And with specific reference to the establishment clause, consider our decision in American Civil Liberties Union v. City of St. Charles, 794 F.2d 265, 267-69 (7th Cir. 1986), where we considered how much (or rather how little) injury is required to establish conventional (not even taxpayer) standing in an establishment-clause ease. We thought it enough that the plaintiffs, who objected to the prominent display of a cross on public property at Christmas time, had “been led to alter their behavior — to detour, at some inconvenience to themselves, around the streets they ordinarily use,” in order to avoid having to see the cross. Id. at 268. “The curtailment of their use of public rights of way” was injury enough to support their suit. Id. In reaching this conclusion we relied on Abington School District v. Schempp, 374 U.S. 203, 83 S.Ct. 1560, 10 L.Ed.2d 844 (1963), where the Supreme Court had held that schoolchildren and their parents had standing to complain that the reading of the Bible and the recitation of the Lord’s Prayer in the public school that the children attended violated the establishment clause. The specific injury to the plaintiffs could have been averted by the parents’ taking their children out of the public school and putting them in a secular private school (or by moving to another public school district), but those options did not deprive the plaintiffs of standing because it was an injury to them to take' their children out of the public school, just as it was an injury to the plaintiffs in the St. Charles case that they had to detour to avoid the direct effect on them of the alleged violation (in effect, to mitigate their damages). No such ground of standing is claimed here, however; it is taxpayer standing or nothing for these plaintiffs.
It was not long after Schempp that the Supreme Court decided Flast v. Cohen, 392 U.S. 83, 88 S.Ct. 1942, 20 L.Ed.2d 947 (1968), in favor of a taxpayer challenge in federal court to an alleged violation of the establishment clause. Congress had appropriated money for grants of financial assistance to private as well as public schools, and the plaintiffs complained that insofar as some of the grants had been made to parochial schools, the statute violated the establishment clause. The Court interpreted Frothingham and Doremus as having rested not on Article III — not on the notion that the injury that a taxpayer sustains if his taxes are used for a purpose offensive to him is too slight (in the Frankfurterian originalist conception) to sustain a case or controversy in the Article III sense — but rather on what have come to be called the “prudential” principles of standing. These are judge-made principles illustrated by Warth v. Seldin, 422 U.S. 490, 509, 95 S.Ct. 2197, 45 L.Ed.2d 343 (1975), that deny standing to someone who has been injured as a result of the defendant’s conduct (the core standing requirement of Article III) but who is not the “right” person to bring suit, maybe because someone has been injured more seriously and should be allowed to control the litigation.
An example of the prudential limitations on standing is the judge-made “indirect purchaser” doctrine of antitrust law that denies a right of action to a purchaser from a purchaser from a cartel.
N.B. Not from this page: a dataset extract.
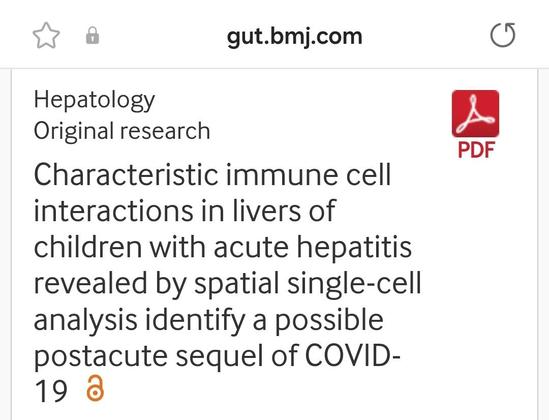The image size is (549, 420).
Task: Select the Hepatology section label
Action: [94, 101]

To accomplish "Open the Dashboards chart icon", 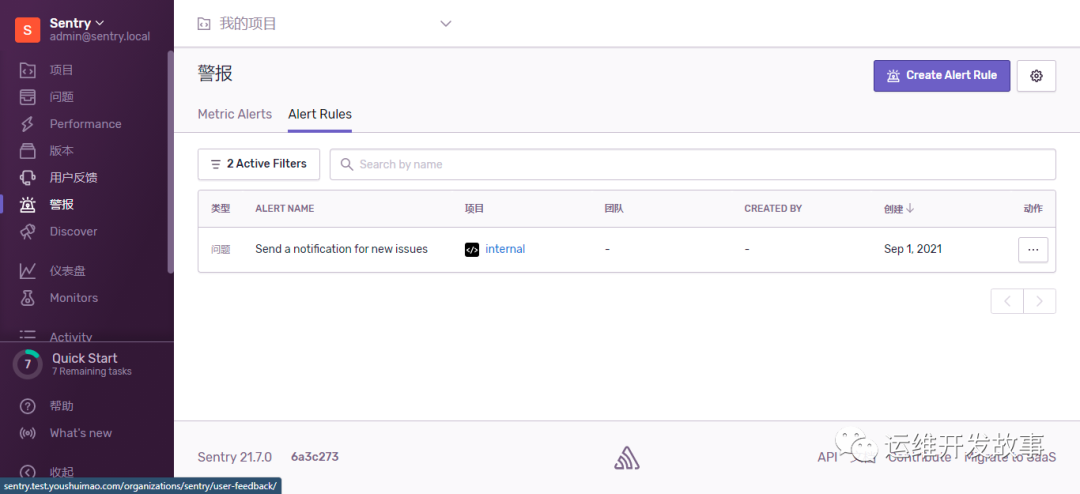I will pyautogui.click(x=28, y=271).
Illinois Brick Co. v. Illinois, 431 U.S. 720, 97 S.Ct. 2061, 52 L.Ed.2d 707 (1977). If as is highly likely a purchaser from the cartel (the “direct purchaser”) passes on a portion of the cartel overcharge to his customers (the “indirect purchasers” from the cartel), the [992]*992latter are injured and an award of damages would redress their injury. So there would be Article III standing. But to allow them to sue would greatly complicate litigation, first because the court would have to determine how much of the overcharge had been passed on, a difficult question of incidence analysis, and second because there would be tiers of plaintiffs complaining about the same violation of law.
But the prudential principles of standing, like other common law principles, are protean and mutable (the term “prudential” is the very antithesis of a definite rule or standard). The Court decided in Flast that they should not stand in the way of challenges to “exercises of congressional power under the taxing and spending clauses of Art. I, § 8, of the Constitution,” provided that the expenditure complained of is not just “an incidental expenditure of tax funds in the administration of an essentially regulatory statute” and that “the challenged enactment exceeds specific constitutional limitations imposed upon the exercise of the congressional taxing and spending power and not simply that the enactment is generally beyond the powers delegated to Congress by Art. I, § 8.” 392 U.S. at 102-03, 88 S.Ct. 1942. The Court found that this two-part test was satisfied by a challenge to the use of “the taxing and spending power ... to favor one religion over another or to support religion in general.” Id. at 103, 88 S.Ct. 1942.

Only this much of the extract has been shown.